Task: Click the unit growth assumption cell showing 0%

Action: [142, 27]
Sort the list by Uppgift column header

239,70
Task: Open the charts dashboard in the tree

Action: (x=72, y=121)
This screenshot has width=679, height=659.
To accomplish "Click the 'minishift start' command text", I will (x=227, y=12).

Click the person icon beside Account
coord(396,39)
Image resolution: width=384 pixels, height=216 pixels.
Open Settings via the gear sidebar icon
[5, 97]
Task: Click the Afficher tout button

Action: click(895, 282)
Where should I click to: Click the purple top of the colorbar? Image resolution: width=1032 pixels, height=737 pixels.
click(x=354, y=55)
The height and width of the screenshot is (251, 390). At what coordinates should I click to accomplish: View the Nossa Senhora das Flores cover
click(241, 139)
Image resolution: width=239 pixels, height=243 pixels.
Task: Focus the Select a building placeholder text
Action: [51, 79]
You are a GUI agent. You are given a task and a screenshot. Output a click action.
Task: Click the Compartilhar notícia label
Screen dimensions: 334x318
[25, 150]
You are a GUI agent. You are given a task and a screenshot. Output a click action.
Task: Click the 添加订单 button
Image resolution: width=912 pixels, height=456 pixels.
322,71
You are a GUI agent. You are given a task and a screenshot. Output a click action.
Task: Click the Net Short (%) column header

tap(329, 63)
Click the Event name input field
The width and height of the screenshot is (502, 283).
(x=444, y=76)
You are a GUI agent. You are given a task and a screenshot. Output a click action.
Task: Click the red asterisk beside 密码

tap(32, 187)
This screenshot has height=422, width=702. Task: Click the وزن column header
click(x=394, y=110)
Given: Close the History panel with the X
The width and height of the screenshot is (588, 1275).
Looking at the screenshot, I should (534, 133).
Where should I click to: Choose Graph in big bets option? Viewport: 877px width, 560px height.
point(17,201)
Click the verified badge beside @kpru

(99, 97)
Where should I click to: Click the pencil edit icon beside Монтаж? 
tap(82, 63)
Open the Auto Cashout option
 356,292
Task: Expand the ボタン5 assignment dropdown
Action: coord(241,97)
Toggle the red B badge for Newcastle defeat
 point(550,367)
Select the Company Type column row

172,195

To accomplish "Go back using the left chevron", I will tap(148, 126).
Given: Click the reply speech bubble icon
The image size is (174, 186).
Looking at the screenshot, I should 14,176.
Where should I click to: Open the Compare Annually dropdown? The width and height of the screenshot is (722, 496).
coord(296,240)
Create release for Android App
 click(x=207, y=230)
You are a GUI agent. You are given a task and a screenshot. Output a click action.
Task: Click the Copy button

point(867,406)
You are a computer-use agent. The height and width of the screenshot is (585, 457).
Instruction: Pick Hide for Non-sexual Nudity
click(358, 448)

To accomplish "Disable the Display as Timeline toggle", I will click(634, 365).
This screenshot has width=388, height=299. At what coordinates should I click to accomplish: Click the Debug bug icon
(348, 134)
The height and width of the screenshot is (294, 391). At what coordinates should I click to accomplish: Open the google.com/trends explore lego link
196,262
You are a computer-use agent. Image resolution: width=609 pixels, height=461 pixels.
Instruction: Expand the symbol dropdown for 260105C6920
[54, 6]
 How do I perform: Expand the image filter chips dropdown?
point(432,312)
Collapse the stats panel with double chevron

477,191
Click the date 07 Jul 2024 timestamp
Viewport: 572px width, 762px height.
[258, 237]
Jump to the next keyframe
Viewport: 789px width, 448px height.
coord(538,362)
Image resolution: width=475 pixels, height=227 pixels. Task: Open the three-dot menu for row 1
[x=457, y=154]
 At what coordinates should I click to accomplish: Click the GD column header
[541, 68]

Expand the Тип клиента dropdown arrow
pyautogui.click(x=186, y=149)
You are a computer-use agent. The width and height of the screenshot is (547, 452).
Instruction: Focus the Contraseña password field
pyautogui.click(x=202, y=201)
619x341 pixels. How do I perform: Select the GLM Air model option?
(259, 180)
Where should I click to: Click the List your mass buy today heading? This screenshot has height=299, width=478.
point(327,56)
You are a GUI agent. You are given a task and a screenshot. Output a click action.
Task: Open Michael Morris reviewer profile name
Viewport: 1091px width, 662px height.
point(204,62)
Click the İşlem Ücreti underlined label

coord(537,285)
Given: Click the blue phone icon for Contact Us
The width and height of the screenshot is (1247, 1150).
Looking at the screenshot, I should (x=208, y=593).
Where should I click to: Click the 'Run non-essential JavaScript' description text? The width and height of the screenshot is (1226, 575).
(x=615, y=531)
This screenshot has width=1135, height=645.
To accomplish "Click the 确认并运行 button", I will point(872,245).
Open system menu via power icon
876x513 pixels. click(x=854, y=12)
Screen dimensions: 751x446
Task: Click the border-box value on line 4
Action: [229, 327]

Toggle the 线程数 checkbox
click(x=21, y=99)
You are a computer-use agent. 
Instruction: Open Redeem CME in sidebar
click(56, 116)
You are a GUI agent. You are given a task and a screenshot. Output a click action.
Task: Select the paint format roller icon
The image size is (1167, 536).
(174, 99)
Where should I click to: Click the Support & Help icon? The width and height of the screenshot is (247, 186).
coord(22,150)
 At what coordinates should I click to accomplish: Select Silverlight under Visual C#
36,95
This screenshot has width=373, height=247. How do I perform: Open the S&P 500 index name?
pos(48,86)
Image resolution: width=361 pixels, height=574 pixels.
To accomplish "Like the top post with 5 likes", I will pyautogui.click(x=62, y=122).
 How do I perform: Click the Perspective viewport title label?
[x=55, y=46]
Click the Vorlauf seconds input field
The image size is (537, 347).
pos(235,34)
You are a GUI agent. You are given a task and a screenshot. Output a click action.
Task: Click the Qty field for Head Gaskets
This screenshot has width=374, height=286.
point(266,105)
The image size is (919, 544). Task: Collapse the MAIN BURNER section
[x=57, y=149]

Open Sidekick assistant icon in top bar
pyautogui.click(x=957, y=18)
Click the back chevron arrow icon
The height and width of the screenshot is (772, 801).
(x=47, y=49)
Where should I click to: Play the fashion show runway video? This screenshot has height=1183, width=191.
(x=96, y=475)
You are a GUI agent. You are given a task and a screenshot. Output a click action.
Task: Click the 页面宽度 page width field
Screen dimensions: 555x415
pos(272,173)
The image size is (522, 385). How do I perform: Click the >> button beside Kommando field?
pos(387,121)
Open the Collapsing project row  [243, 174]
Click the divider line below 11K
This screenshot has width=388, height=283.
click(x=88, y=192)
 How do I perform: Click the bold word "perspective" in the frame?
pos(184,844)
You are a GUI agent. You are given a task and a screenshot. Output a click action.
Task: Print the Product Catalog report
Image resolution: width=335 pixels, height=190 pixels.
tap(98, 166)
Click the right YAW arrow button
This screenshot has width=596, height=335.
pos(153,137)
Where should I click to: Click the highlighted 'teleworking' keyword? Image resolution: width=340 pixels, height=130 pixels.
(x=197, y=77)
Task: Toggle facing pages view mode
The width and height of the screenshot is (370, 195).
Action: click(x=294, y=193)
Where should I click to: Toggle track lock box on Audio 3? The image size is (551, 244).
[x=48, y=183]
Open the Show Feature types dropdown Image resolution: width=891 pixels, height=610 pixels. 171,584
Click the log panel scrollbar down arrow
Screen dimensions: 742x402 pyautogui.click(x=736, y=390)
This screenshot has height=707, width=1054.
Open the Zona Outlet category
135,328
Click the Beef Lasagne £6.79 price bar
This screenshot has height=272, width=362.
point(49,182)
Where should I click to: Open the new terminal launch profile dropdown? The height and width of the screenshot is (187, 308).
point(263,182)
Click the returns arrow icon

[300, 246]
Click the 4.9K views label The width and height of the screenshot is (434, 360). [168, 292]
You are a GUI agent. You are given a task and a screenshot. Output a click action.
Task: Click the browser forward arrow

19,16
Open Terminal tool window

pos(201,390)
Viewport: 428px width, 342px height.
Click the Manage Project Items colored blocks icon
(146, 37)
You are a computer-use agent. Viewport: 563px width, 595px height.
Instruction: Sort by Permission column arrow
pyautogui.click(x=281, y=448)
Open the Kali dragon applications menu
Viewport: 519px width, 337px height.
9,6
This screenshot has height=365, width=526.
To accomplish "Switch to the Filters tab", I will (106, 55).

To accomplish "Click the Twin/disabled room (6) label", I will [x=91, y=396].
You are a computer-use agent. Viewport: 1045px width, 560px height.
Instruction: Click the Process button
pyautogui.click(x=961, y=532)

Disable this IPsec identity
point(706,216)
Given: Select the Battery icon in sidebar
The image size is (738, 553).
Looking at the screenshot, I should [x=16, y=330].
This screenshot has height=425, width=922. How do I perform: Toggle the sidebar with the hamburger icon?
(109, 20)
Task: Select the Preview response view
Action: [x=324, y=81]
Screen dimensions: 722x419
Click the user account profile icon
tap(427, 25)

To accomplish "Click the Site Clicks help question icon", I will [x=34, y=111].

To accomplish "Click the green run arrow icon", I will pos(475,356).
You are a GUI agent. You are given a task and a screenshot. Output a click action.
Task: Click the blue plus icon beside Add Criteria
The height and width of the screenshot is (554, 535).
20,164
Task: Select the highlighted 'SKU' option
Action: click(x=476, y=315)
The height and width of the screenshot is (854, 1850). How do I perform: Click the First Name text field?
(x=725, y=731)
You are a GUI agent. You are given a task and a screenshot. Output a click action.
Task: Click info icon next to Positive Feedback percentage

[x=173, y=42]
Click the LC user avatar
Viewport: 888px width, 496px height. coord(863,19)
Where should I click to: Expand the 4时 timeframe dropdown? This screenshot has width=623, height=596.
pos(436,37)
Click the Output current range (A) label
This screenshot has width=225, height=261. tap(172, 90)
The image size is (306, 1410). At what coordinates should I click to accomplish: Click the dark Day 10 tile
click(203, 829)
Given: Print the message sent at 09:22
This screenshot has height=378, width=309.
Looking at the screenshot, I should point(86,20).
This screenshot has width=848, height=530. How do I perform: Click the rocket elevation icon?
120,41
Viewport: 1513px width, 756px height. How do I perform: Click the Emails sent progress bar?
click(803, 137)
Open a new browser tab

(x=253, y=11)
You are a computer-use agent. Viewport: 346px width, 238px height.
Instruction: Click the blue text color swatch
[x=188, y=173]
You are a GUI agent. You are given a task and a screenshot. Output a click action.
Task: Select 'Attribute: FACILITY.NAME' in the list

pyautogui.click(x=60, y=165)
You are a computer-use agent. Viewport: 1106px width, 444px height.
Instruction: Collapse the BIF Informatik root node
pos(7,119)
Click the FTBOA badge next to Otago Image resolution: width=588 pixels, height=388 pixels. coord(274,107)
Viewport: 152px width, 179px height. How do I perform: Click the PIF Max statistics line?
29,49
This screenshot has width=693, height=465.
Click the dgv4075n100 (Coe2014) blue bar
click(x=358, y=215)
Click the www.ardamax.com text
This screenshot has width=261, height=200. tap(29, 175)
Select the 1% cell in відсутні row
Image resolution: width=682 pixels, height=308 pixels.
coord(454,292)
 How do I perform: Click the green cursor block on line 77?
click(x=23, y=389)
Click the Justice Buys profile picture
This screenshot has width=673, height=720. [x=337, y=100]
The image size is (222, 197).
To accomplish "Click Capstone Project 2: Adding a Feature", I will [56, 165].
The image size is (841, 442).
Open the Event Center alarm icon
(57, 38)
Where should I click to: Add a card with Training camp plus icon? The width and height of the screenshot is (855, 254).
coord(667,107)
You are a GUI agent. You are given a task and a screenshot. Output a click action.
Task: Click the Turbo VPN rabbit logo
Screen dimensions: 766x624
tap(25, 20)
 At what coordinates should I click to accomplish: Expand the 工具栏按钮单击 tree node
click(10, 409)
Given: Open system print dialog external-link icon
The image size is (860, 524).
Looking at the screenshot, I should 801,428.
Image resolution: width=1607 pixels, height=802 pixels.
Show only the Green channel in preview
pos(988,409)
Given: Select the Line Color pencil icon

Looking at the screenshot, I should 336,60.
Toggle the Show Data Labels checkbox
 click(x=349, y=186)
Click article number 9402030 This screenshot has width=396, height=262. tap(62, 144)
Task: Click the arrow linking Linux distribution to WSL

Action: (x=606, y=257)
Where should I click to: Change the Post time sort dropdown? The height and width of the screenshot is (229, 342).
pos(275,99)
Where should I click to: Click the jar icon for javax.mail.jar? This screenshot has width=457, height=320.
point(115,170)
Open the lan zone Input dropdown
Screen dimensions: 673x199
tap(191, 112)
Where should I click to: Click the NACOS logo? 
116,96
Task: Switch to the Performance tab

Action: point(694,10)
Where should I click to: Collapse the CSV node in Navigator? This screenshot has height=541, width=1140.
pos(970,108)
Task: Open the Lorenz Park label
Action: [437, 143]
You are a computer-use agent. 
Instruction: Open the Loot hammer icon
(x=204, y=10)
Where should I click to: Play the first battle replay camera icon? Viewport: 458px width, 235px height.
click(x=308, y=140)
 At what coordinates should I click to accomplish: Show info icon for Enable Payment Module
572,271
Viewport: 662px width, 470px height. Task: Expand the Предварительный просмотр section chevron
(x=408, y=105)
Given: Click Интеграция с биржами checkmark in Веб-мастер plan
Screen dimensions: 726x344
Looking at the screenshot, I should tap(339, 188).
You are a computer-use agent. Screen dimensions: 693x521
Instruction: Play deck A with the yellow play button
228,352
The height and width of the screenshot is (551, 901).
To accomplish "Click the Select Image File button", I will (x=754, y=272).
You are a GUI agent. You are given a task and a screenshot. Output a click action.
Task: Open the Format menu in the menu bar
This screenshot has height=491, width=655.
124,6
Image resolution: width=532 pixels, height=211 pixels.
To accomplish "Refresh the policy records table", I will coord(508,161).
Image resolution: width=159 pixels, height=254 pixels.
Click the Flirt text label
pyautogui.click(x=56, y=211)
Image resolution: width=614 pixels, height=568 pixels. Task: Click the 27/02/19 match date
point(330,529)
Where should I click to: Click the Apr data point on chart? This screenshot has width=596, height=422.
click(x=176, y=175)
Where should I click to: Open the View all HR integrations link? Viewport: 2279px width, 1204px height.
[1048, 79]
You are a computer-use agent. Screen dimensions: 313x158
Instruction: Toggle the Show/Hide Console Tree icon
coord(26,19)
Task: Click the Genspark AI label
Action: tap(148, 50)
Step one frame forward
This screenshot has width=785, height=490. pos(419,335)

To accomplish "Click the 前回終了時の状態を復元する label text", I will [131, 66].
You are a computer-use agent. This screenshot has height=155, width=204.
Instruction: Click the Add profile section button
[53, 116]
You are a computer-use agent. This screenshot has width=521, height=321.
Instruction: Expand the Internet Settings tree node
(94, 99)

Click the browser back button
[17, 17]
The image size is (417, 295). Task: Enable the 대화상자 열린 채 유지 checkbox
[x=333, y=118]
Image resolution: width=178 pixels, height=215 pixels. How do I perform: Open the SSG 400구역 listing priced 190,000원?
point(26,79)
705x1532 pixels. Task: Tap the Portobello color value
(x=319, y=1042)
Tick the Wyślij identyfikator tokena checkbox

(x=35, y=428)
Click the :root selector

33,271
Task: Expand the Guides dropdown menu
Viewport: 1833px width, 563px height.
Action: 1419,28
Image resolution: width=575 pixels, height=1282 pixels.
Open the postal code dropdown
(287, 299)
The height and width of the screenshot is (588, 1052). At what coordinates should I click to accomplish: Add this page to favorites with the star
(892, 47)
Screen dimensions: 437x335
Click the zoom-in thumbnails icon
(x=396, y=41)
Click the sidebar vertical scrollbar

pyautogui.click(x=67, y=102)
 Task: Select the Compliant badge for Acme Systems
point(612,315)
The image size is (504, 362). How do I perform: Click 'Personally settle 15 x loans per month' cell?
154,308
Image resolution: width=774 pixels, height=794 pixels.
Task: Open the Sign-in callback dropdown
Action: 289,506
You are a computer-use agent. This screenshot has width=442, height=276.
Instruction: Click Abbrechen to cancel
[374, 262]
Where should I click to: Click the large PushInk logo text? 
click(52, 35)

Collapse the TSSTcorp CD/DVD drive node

-*-*-

What you need to do »
Taking the entries above, print exactly the lines starting at the line with "Instruction: Play deck" and ending at the line with "You are a computer-use agent. Screen dimensions: 313x158", both included.

Solution to this task »
Instruction: Play deck A with the yellow play button
228,352
The height and width of the screenshot is (551, 901).
To accomplish "Click the Select Image File button", I will (x=754, y=272).
You are a GUI agent. You are given a task and a screenshot. Output a click action.
Task: Open the Format menu in the menu bar
This screenshot has height=491, width=655.
124,6
Image resolution: width=532 pixels, height=211 pixels.
To accomplish "Refresh the policy records table", I will coord(508,161).
Image resolution: width=159 pixels, height=254 pixels.
Click the Flirt text label
pyautogui.click(x=56, y=211)
Image resolution: width=614 pixels, height=568 pixels. Task: Click the 27/02/19 match date
point(330,529)
Where should I click to: Click the Apr data point on chart? This screenshot has width=596, height=422.
click(x=176, y=175)
Where should I click to: Open the View all HR integrations link? Viewport: 2279px width, 1204px height.
[1048, 79]
You are a computer-use agent. Screen dimensions: 313x158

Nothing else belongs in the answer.